- **Work instructions**: Format the lines of the records beginning with the line containing "Open Main [OB1] in project tree" and ending with the line containing "Looking at the screenshot, I should tap(555, 53)." as a JSON list of strings, one string per line, with blank lines omitted.

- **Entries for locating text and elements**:

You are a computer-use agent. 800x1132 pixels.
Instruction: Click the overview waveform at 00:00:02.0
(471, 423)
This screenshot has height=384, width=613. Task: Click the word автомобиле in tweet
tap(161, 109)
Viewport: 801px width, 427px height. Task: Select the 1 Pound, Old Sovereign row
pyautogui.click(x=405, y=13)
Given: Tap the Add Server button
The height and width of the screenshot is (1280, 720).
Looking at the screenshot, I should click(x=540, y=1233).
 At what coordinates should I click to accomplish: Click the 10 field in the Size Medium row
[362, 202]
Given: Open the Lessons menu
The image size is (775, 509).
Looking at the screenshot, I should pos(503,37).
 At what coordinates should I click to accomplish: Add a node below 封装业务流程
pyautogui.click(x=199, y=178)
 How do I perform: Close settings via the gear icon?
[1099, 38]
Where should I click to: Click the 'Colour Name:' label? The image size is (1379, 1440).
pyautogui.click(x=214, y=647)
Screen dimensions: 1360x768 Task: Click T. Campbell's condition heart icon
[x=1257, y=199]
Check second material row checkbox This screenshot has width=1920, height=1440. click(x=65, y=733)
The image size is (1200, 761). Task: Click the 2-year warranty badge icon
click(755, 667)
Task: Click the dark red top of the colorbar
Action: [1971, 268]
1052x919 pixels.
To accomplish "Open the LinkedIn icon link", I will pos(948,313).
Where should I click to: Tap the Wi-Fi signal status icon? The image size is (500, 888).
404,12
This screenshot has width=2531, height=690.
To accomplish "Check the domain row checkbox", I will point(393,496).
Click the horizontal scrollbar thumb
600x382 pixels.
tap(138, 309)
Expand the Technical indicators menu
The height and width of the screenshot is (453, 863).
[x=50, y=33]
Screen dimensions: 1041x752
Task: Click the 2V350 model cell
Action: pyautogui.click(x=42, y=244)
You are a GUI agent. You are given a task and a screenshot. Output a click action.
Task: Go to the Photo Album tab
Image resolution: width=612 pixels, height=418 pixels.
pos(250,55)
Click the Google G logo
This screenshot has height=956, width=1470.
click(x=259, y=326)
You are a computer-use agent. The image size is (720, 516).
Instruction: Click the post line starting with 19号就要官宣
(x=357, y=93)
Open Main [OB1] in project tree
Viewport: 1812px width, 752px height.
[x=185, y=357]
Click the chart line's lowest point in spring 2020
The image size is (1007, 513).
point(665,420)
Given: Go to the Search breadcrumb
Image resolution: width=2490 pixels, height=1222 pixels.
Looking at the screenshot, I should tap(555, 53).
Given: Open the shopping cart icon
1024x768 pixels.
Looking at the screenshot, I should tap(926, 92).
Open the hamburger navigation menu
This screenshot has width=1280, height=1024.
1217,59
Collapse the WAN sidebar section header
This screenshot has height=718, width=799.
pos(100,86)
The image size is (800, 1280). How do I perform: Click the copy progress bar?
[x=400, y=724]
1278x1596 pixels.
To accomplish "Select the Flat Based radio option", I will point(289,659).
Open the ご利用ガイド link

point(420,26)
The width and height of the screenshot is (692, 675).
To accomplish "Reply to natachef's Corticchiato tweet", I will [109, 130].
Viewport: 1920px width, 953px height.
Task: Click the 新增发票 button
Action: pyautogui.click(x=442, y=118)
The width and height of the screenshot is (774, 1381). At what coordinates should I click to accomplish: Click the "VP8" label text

- **Solution to this problem**:
[
  "Open Main [OB1] in project tree",
  "Viewport: 1812px width, 752px height.",
  "[x=185, y=357]",
  "Click the chart line's lowest point in spring 2020",
  "The image size is (1007, 513).",
  "point(665,420)",
  "Given: Go to the Search breadcrumb",
  "Image resolution: width=2490 pixels, height=1222 pixels.",
  "Looking at the screenshot, I should tap(555, 53)."
]